Gathering Shellfish at Low Tide at Susaki, from Famous Places in Edo

by Utagawa Hiroshige

Date:
mid-1830s
Medium:
color woodblock print

Description

Gathering Shellfish at Low Tide at Susaki is a landscape print by Utagawa Hiroshige from around 1834, in the series Famous Places in Edo, and now held by the Cleveland Museum of Art. Susaki was a tidal flat at the mouth of the Sumida on the eastern edge of Edo, and the spring shio-higari, gathering shellfish on foot at low tide, was one of the favourite seasonal recreations of the city. Hiroshige treats the subject as a horizontal panorama.
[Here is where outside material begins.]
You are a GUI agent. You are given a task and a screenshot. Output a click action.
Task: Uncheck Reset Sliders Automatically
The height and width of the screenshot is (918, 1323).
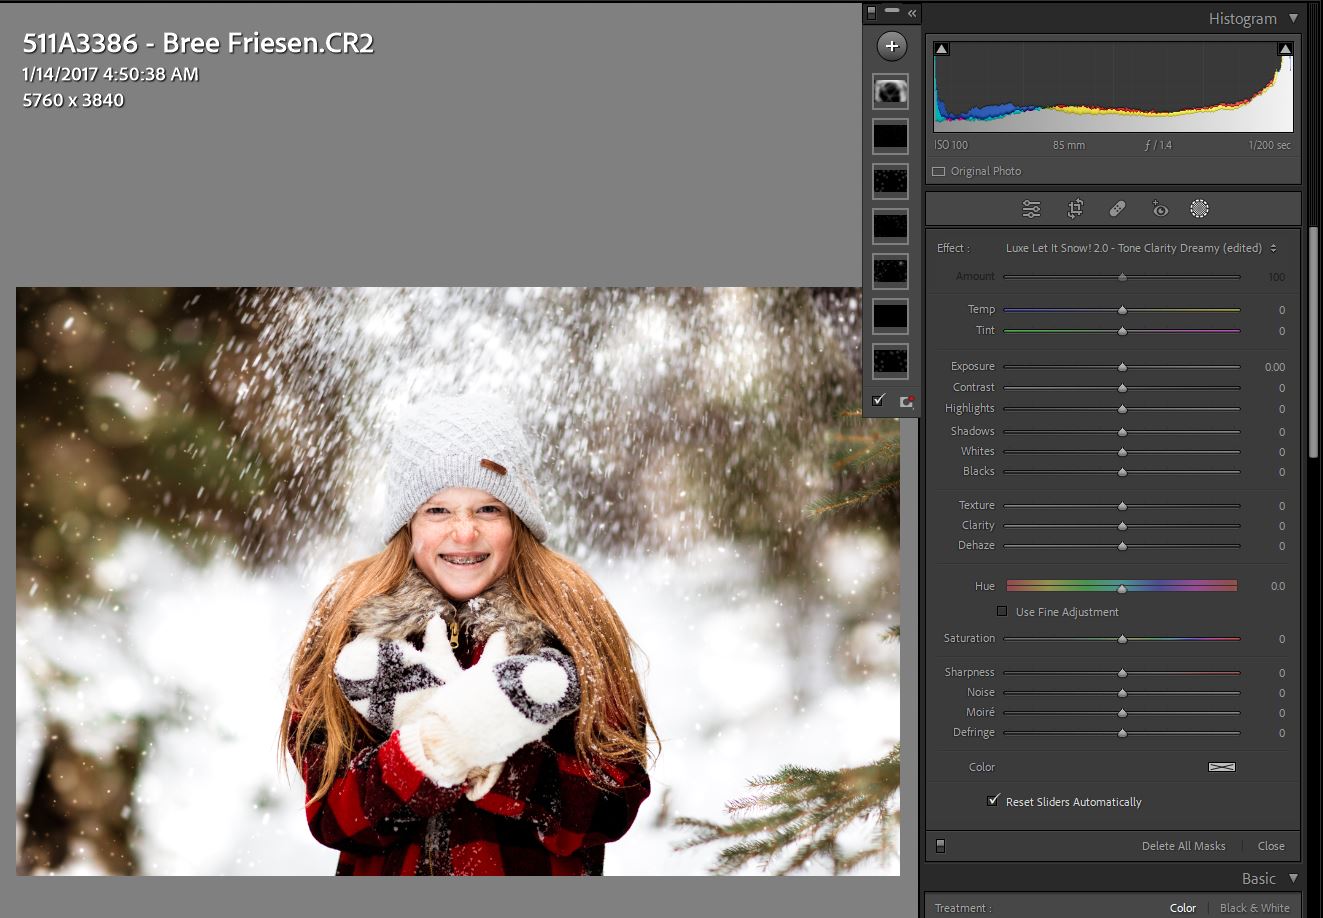(x=993, y=801)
A broad expanse of exposed mud and shallow water fills the lower part of the sheet, dotted with small parties of figures bending to gather clams. The far shore of the bay carries pine trees and the silhouettes of boats; the sky opens out softly above. The composition is built almost entirely from bokashi gradation, with carefully managed transitions in water, sky, and sand. As an Edo ukiyo-e landscape print the design joins the long tradition of meisho-zue depictions of seasonal Edo pastimes, with the human figures treated as small punctuating elements within a much larger view of weather and place. The Cleveland Museum of Art's impression preserves one of Hiroshige's earlier and more lyrical treatments of an Edo subject, before the more vertical and dramatically cropped late style of the One Hundred Famous Views of Edo. The print is collected both for its place in the artist's evolution and for its evocative seasonal subject.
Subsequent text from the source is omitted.